We take a trip back to childhood with one of America’s greatest chefs, Daniel Boulud, to look at an important figure in his life and career, Paul Bocuse—and the system, the place, and the culture of food that raised both of them.
Where do great chefs come from?
They do not emerge fully formed in crisp Egyptian-cotton whites and towering toques, with imperious attitudes, into their dining rooms. In France, in and around Lyon, a region famous for its food and where this episode of Parts Unknown takes place, chances are they were farm boys, the children of fathers already in the industry, the working poor. They were survivors of “the System,” products of a very old, entrenched military-style hierarchy that relied on methods we would now rightly call abuse.
Back in the day—the years when my guide, the great chef Daniel Boulud, peeled his first carrot—you started early. Daniel’s childhood was dedicated to work on the family farm, milking cows, working the fields. Childhood ended for him, as it did for many chefs of that generation, at age 14 when he went to work in professional kitchens.
Things were harder then. Demanding a 12- to-16-hour workday of cooks was common practice, as was manhandling them. Slapping—even beating a cook—was not unheard of nor necessarily frowned upon. And if you worked with the best—as Daniel did, as a young Paul Bocuse did, as ALL who rose through the French system to become what, for lack of a better word, we have come to call “celebrity chefs”—the pressure night after night, day after day, year after year, was enormous.

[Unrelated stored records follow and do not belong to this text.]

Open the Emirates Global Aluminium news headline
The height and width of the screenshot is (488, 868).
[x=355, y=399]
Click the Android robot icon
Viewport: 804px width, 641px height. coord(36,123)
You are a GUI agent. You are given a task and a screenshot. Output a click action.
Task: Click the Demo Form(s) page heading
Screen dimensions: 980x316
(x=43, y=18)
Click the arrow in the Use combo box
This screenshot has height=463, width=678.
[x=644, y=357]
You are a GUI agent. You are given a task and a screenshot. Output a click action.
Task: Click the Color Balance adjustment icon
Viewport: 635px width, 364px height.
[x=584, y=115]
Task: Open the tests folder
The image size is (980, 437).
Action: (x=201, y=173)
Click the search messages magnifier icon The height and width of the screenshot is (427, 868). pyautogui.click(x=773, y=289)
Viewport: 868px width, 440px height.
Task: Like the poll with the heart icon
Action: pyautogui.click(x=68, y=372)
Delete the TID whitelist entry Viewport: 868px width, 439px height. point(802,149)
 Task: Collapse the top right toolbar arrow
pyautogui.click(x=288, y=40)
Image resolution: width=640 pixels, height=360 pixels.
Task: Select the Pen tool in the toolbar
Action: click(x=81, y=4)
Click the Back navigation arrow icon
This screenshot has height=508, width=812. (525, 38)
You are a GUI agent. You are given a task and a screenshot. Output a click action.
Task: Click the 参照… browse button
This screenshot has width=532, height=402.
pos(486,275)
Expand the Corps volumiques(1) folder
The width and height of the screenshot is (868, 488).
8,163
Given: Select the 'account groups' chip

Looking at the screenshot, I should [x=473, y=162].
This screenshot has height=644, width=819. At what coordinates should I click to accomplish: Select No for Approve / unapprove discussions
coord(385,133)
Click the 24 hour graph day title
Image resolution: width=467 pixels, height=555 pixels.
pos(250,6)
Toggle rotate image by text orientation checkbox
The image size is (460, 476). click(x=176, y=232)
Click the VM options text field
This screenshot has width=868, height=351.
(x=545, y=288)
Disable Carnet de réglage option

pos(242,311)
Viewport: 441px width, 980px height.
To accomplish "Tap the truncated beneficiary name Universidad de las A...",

So if you look at Daniel Boulud, who now runs some of the greatest restaurants in this country and beyond, and you think you see a guy who lives in some aspirational fantasyland—keep in mind that he had his teeth kicked in every day for three decades or so before getting there. When you see the simple-looking preparation of salmon in sorrel sauce in the kitchen of Les Frères Troisgros, try and understand that what you are seeing changed the way ALL of us now order and eat our fish today, that it marked a tectonic shift as important to the craft of cooking as the invention of the electric guitar to music.
When looking at where it all comes from, know that it comes from a culture where food is, simply put, important. Because it IS important. Eating well in France—as in Italy, Spain, most of Asia, much of Latin America—is a point of pride, an expression of identity, a birthright. Whether it’s simply a bowl of beans or a bony fish grilled over wood, its preparation is worth talking about. It’s worth arguing about passionately.
Our newfound American obsession with all things food and chefs may veer frequently into the silly zone; but we are in our own awkward way lurching towards what others have had for centuries: a basic understanding that food—GOOD food—is a fundamental, hugely important part of life well lived at whatever income bracket.
A version of this field note was previously published on Bourdain’s Tumblr on April 26, 2014.